With small and fragmented land holdings, owning a well and pump is not a viable option for all farmers. In this context, the role of irrigation service markets in democratising irrigation access is well documented; NSSO surveys and IWMI’s field studies have suggested that besides irrigating land owned by well owners, India’s roughly 20 million irrigation pumps on average also service lands of two or more neighbouring farmers. However, irrigation service markets exhibit different characteristics in different parts of the country.
In north Bihar – and much of eastern Gangetic flood plains in Nepal Terai, eastern UP, West Bengal and Assam – irrigation service markets are dominated by diesel pumps. Since diesel pumps are few in number, suffer significant wear and tear; and have high maintenance costs, pump owners are able to corner most of the value-added through oligopolistic irrigation service markets. Shah (2008) notes that in eastern UP, between 1990 and 2007, while the cost of diesel increased from ₹4.60/l to ₹34.80/l, the hourly cost of irrigation increased from ₹23-25/hour to ₹90-95/hour.
This suggests that with every increase in diesel prices, water buyers have to endure disproportionately high increases in irrigation cost. As a result, eastern India’s Gangetic aquifers remain underdeveloped and farmers face high irrigation cost. Solar irrigation pumps – which offer zero marginal cost energy – can therefore play a crucial role in lifting the agrarian economy.
Recognizing this potential, the Government of Bihar has tried several policy measures with the objective of improving access to reliable and affordable energy for irrigation. The subsidy in diesel was a short-term solution and did not yield any significant results in irrigation expansion; it also led to significant leakages. The government has also invested in rural grid expansion and this has delivered better energy to rural households, but agriculture remains diesel-dependent.
To draw advantage from the falling costs of solar PV systems, an early experiment was done in 2011-12. 34 community tubewells in Nalanda district were solarized by the Department of Minor Water Resources. Several studies (Tiwary 2012; Kishore et al. 2015; Durga and Verma 2020) have suggested that while the institutional model implemented in Nalanda could be improved, the experiment demonstrated the effectiveness of solar irrigation pumps.
Meanwhile, the Government of Bihar had also announced the Bihar Saur Kranti Sinchai Yojana (BSKSY) where it offered up to 90% capital subsidy on small, 2-3 kWp solar pumps. Durga et al. (2016) reported farmers’ experience with and responses to BSKVY and argued that high capital subsidies limited the reach of the scheme and that the small capacity solar pumps installed were not fully utilized.

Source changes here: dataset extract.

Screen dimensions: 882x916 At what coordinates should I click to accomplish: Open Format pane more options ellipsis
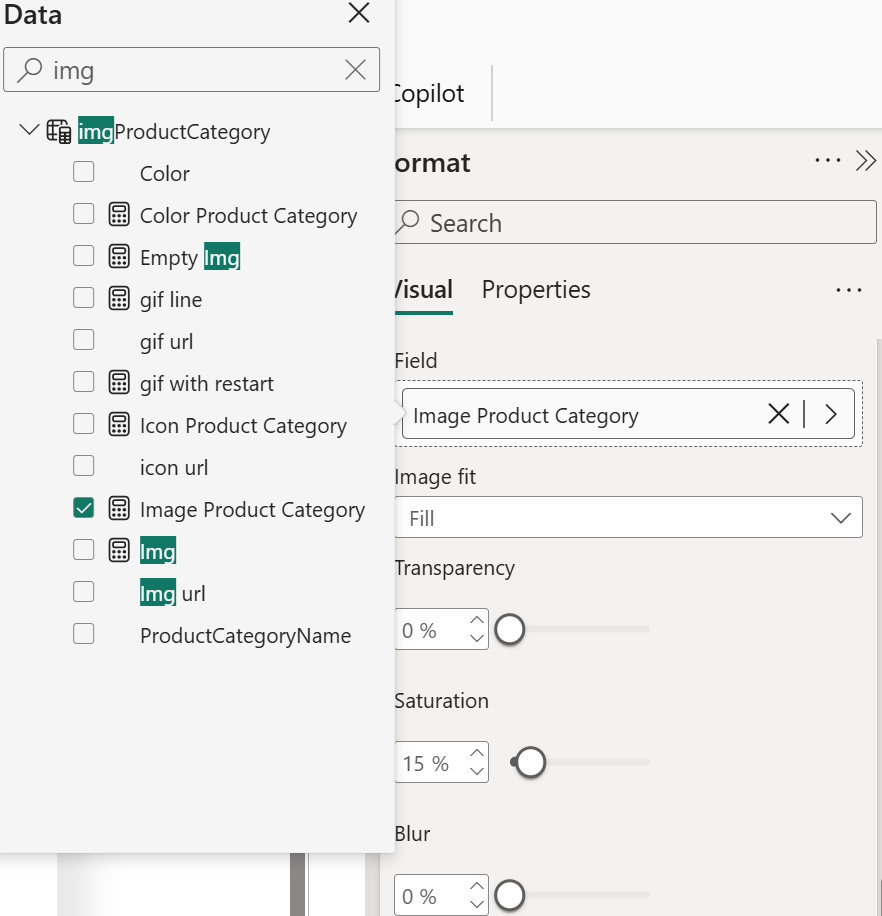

With support from CGIAR research programs on Climate Change, Agriculture and Food Security (CCAFS) and Water, Land and Ecosystems (WLE) and in partnership with Aga Khan Rural Support Program, India (AKRSP-I), the International Water Management Institute (IWMI) field-tested an alternate model of solarizing Bihar’s agriculture through its pilot in Chakhaji village in Samastipur district of north Bihar.
In Chakhaji, instead of promoting individual solar pumps, IWMI and AKRSP-I sought our enterprising farmers who were each offered 5 kWp solar pumps along with a 1000-feet long network of buried water distribution pipes. The pilot also tested a novel financial model under which the solar irrigation entrepreneurs – also called, solar irrigation service providers (sISP) – made small upfront contribution but over time, invested 40-50% of the capital cost through annual instalments. The entrepreneurs were able to pay these instalments through earnings from selling irrigation service to neighbouring farmers.
The pilot started with seven sISP and has now grown to 22 solar entrepreneurs operating in and around Chakhaji. Within a year of operation, the experiment showed significant positive results. The effective cost of irrigation for water buyers declined by more than 50%; this crowded out almost all the diesel pumps operating in the area, also contributing to reduced pollution; farmers started practising pre-monsoon sowing of kharif crops, and this also left more time for a third, summer crop; the gross cropped area significantly increased, as did the overall value of agricultural output (see Durga and Rai 2019; Banerjee and Kumar 2019; IWMI 2019).